● ACTIVITY
Return, without anything added, the lines from the one containing "Paramètres (237, 2514)" through the end of the entries below, exactly as written.
─── RECORDS FOR PROCESSING ───
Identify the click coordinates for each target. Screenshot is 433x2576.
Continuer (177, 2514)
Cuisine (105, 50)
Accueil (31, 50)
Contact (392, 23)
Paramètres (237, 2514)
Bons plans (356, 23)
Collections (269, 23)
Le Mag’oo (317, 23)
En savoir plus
───
● RESPONSE TO THIS TASK
Paramètres (237, 2514)
Bons plans (356, 23)
Collections (269, 23)
Le Mag’oo (317, 23)
En savoir plus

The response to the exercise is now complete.